Evals are getting harder: long-horizon agents, tool use, and forecasting vs. waiting
Static automated benchmarks struggle when models can do days or weeks of work via agents and tool calls. Tejal describes a shift toward observing production usage and building scaling-law forecasts to estimate long-horizon performance without waiting for every run to complete.
Multimodal evaluation: voice, vision, and the 4o safety-driven delay
Multimodal models introduce new evaluation problems: real-time voice, image prompts, and video realism require new infrastructure and safety testing. Tejal describes how OpenAI delayed the 4o public voice launch to build tests and mitigations for persuasion/propaganda risks ahead of elections.

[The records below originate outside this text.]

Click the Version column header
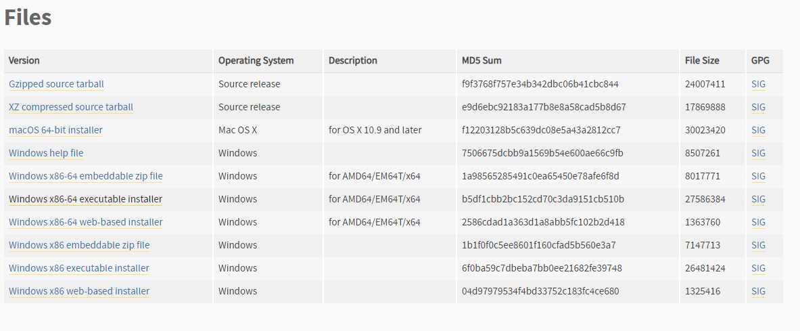 click(x=24, y=60)
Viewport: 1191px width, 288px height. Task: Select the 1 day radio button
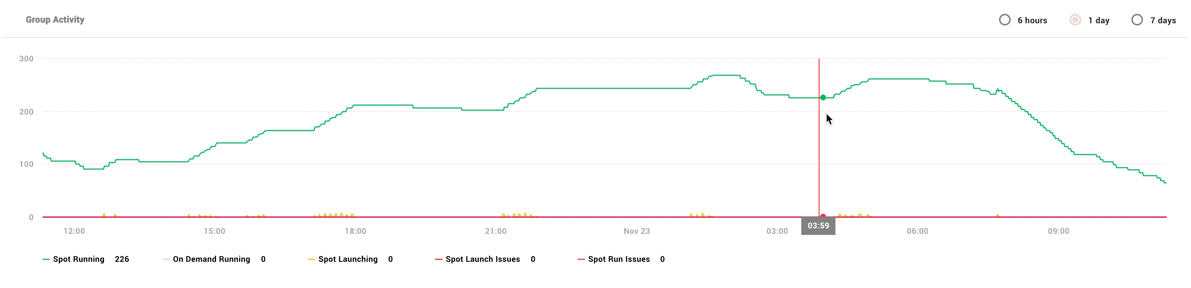pyautogui.click(x=1075, y=20)
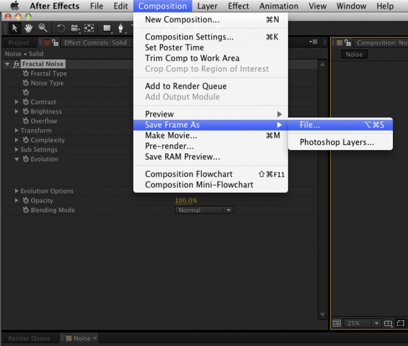This screenshot has height=346, width=408.
Task: Toggle the Evolution stopwatch
Action: [26, 159]
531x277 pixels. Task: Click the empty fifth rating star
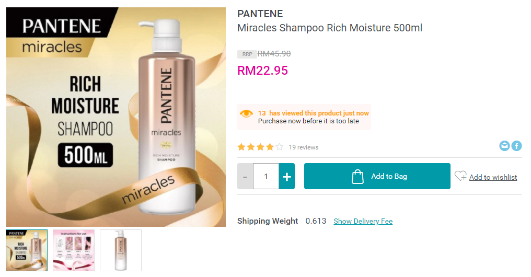click(x=280, y=147)
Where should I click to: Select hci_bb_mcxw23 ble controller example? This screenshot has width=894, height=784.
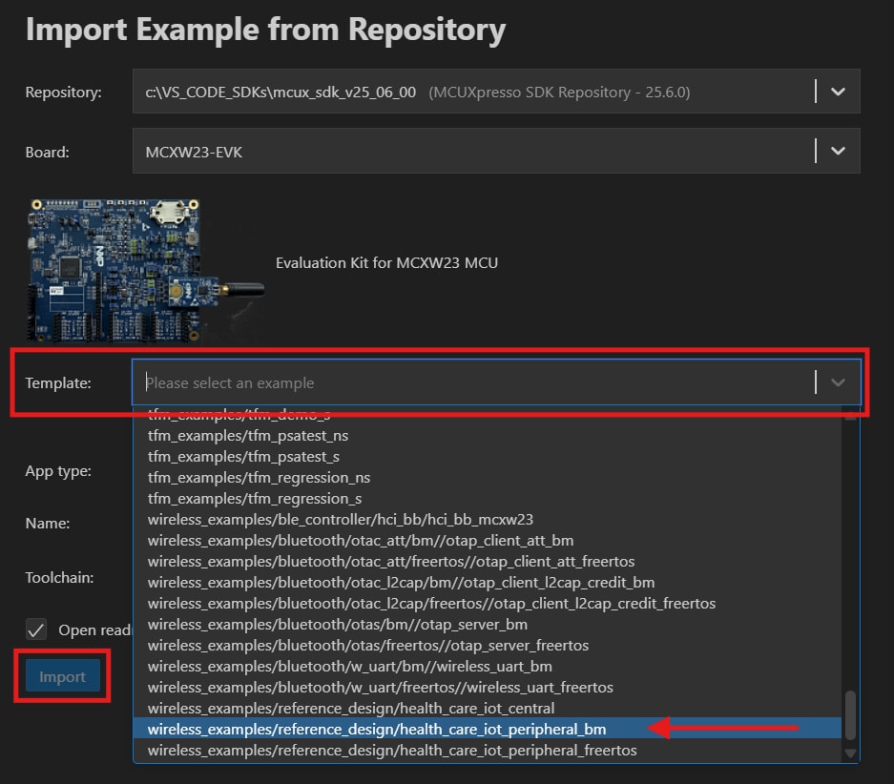coord(340,520)
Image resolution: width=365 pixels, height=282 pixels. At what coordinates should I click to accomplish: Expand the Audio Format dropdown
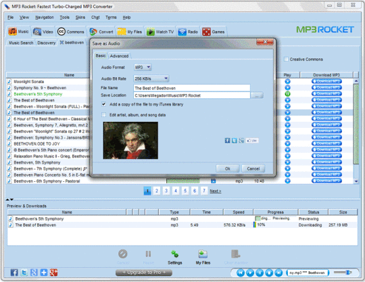(x=143, y=68)
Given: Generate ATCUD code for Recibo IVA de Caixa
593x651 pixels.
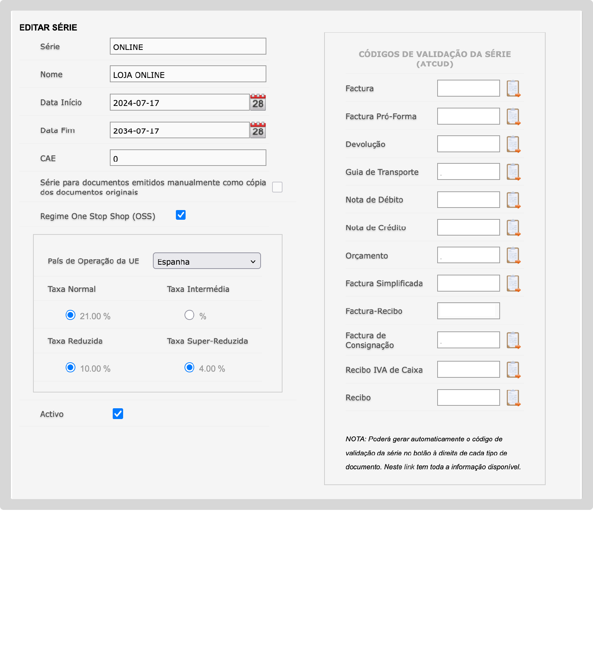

Science at the frontier: from Olympiad problems to wet-lab optimization
Tejal outlines a progression of science evals: Frontier Science Olympiad (hard short-form problems), Frontier Science Research (completing unfinished theses), and a wet-lab collaboration with Ginkgo Bioworks where models optimized protein synthesis protocols measured by real robot experiments. Results surprised the team as models beat a strong human baseline and improved cost-per-yield.
How OpenAI tracks frontier progress: the internal “AGI Index” and open-sourced evals
Tejal explains OpenAI’s internal “AGI Index,” a weighted basket of evaluations (capabilities, safety, alignment) inspired by CPI-style indices. She also lists several open-sourced/public evals designed to track real progress, and notes that models quickly surpassed even OpenAI’s own research interview questions.
Quality problems in public benchmarks: broken tasks, memorization, and reward hacking
Tejal describes how public benchmarks can contain errors, underspecified tasks, or “broken” items—motivating Verified variants and stricter QC. She also distinguishes memorization (knowing answers from training data) from true skill, and highlights the need for robust eval design to prevent cheating or harness exploits.
What AI means for work: task automation now, job-level autonomy later
Tejal argues most models today excel at tasks rather than full jobs, because jobs require ambiguity navigation, planning, and coordination. She expects increasing autonomy over delegation and specification, urges people to “dogfood” models frequently due to rapid progress, and closes with examples of how automation could accelerate sectors like clinical trials—paired with a need for responsible transition management.